**Задание 1:** Выпишите из текста о Прусте слово в слово кусок от «Исключительный интерес представляет» до «раз и ценны.» включительно.
**Задание 2:** Назовите всех писателей, которых Иосиф Бродский в тексте о Прусте относит к вершинам литературы XX века.
**Задание 3:** Допишите текст о Прусте дальше, начав сразу после его последнего предложения.

**Исходный текст:**

▶

За ней последовали другие, более двух десятков статей, небольших заметок, наконец — книга ‘Формирование художественной системы М.Пруста и французская литература на рубеже XIX-XX веков’ (1993). Исследователь упорно и систематично изучает различные аспекты творческого наследия Пруста, от, казалось бы, частных до существенных и кардинальных, что дает ему возможность, углубившись в книги Пруста и его эпоху, создать убедительную концепцию эволюции творчества писателя, суммарно изложенную в предисловии к первому тому ‘Поисков утраченного времени’, выпущенному санкт-петербургским издательством ‘Амфора’ (1999).
Исключительный интерес представляет обращение к творчеству Пруста одного из самых одаренных поэтов наших дней Александра Кушнера. Для него Пруст — не просто ‘любимый романист’, а его книга — увлекательный, но ‘запутанный роман’. Пруст вдохновил поэта на создание большого цикла стихотворений, которые, однако, не собраны воедино, а рассыпаны по его разным книгам. В ‘свете Пруста’ Кушнер увидел и знаменитое полотно Вермеера в Гаагском музее, и вросшие в землю ‘увитые плющом’ бретонские церковки. Не менее значительны суждения Кушнера о Прусте, которые мы находим в его эссе и статьях. При всей профессиональности подхода, при всем знании Кушнером творческого наследия французского писателя, это суждения и оценки прежде всего поэта, и этим они как раз и ценны.
Другой знаменитый поэт, Иосиф Бродский, назвал в 1991 году Пруста первым среди шести вершин литературы ХХ века: ‘В этот зимний день в конце первого года последнего десятилетия двадцатого века я вглядываюсь в наше столетие и вижу шесть замечательных писателей, по которым, я думаю, его запомнят. Это Марсель Пруст, Франц Кафка, Роберт Музиль, Уильям Фолкнер, Андрей Платонов и Сэмюэль Беккет. Их легко различить с такого расстояния: они вершины в литературном пейзаже нашего столетия, среди Альп, Анд и Кавказских гор литературы нынешнего века они настоящие Гималаи. Более того, они не уступают ни дюйма литературным гигантам предыдущего века — века, установившего планку’.

◀

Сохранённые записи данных

▶

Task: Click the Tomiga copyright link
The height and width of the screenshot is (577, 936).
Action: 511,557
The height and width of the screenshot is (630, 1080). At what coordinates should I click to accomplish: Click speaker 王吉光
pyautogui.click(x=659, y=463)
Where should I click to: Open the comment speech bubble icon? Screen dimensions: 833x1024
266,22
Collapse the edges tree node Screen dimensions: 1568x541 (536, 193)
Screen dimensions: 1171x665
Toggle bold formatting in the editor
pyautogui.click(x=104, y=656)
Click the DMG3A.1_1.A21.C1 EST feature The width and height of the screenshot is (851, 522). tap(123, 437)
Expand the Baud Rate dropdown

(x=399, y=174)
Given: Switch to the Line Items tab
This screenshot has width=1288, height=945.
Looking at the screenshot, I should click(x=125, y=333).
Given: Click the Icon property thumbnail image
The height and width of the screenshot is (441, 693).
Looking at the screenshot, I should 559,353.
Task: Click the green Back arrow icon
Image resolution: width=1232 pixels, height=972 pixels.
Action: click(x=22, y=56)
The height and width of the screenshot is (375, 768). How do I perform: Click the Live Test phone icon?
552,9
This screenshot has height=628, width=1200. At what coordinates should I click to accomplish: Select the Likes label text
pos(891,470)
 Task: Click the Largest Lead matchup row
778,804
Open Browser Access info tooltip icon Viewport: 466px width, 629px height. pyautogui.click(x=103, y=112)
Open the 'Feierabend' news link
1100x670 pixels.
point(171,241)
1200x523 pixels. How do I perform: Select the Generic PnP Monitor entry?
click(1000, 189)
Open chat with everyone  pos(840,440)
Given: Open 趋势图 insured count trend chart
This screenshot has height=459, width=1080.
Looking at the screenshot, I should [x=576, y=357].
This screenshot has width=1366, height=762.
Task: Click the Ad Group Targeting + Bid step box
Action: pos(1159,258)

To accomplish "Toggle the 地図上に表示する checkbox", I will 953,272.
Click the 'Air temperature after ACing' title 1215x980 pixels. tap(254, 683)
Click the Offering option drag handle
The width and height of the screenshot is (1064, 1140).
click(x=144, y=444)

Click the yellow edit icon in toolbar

◀

**Ответ 1:**
Исключительный интерес представляет обращение к творчеству Пруста одного из самых одаренных поэтов наших дней Александра Кушнера. Для него Пруст — не просто ‘любимый романист’, а его книга — увлекательный, но ‘запутанный роман’. Пруст вдохновил поэта на создание большого цикла стихотворений, которые, однако, не собраны воедино, а рассыпаны по его разным книгам. В ‘свете Пруста’ Кушнер увидел и знаменитое полотно Вермеера в Гаагском музее, и вросшие в землю ‘увитые плющом’ бретонские церковки. Не менее значительны суждения Кушнера о Прусте, которые мы находим в его эссе и статьях. При всей профессиональности подхода, при всем знании Кушнером творческого наследия французского писателя, это суждения и оценки прежде всего поэта, и этим они как раз и ценны.

**Ответ 2:** Марсель Пруст, Франц Кафка, Роберт Музиль, Уильям Фолкнер, Андрей Платонов, Сэмюэль Беккет.

**Ответ 3:**
Итак, в настоящее время Пруст прочно вошел в сферу интересов российских теоретиков и историков литературы, обращение к нему лишено теперь сенсационности, эпатажа и снобизма. Он вошел и в сферу интересов русских читателей, о чем свидетельствуют столь частые переиздания его произведений (сошлемся, например, на несомненный коммерческий успех публикаций издательства ‘Амфора’, хорошо подготовленных и удачно оформленных). Неудивительно, что начали выходить переводы французских работ — Ж.-Ф.Ревеля, Кл.Мориака, Ж.Делёза, А.Моруа. Поток посвященных ему исследований не иссякает: только что появились новые статьи А.Н.Таганова, Т.В.Балашовой, С.Г.Бочарова, Н.И.Стрижевской, другие наверняка ‘на подходе’. Пруст настолько сделался привычным и ‘своим’, что даже стало возможным заносчиво относить его к ‘дутым величинам’, как это сделал пару лет назад один известный литературовед, отвечая на анкету журнала ‘Иностранная литература’. Подобная оценка — не что иное, как подтверждение слов Георгия Адамовича, сказанных еще в 20-е годы, о том, что Пруст ‘будет любим в России’.
Источник: Марсель Пруст в русской литературе /Сост. О. А. Васильева и М.В.Линдстрем, Вступ. ст. А. Д. Михайлова. — М.: Рудомино, 2000. — 255 с.